Task instructions: Look through the data below for the line with "en (235, 33)" and the line with "616 (109, 2434)", then output those two and all lines in between, exactly as written.

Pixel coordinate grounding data
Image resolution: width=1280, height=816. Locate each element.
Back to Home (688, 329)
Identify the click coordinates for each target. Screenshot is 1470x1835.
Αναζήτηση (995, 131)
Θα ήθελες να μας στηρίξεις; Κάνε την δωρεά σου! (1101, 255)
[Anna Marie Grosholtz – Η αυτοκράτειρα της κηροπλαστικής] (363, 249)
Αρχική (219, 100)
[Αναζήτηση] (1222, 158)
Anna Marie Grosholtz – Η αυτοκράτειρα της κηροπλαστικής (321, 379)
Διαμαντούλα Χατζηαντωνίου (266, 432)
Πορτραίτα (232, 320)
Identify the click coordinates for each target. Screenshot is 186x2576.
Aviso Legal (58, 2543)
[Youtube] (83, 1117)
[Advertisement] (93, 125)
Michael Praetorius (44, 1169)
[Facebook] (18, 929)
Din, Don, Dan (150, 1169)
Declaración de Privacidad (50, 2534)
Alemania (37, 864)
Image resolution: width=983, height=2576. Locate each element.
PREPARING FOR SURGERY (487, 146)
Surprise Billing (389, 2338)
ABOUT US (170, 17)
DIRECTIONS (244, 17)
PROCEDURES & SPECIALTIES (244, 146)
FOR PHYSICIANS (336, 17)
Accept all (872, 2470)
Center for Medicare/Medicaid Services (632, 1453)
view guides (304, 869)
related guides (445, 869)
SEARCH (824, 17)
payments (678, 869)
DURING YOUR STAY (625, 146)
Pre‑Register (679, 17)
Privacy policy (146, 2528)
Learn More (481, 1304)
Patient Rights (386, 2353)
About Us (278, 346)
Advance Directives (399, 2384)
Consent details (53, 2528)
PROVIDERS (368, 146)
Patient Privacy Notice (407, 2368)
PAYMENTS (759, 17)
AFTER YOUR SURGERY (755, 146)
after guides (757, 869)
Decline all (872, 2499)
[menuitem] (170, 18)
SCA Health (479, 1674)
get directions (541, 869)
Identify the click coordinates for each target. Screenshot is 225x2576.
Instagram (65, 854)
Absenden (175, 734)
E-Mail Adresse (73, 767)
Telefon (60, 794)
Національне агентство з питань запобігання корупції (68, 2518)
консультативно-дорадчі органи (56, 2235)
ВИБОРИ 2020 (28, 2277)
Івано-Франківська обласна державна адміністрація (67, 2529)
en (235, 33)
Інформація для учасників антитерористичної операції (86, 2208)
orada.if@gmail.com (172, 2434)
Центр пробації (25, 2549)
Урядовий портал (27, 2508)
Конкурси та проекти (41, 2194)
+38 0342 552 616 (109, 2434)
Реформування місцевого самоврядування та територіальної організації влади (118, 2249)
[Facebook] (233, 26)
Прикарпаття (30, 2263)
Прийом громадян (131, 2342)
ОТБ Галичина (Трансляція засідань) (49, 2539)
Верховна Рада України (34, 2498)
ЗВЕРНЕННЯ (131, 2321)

Reply:
en (235, 33)
Інформація для учасників антитерористичної операції (86, 2208)
orada.if@gmail.com (172, 2434)
Центр пробації (25, 2549)
Урядовий портал (27, 2508)
Конкурси та проекти (41, 2194)
+38 0342 552 616 (109, 2434)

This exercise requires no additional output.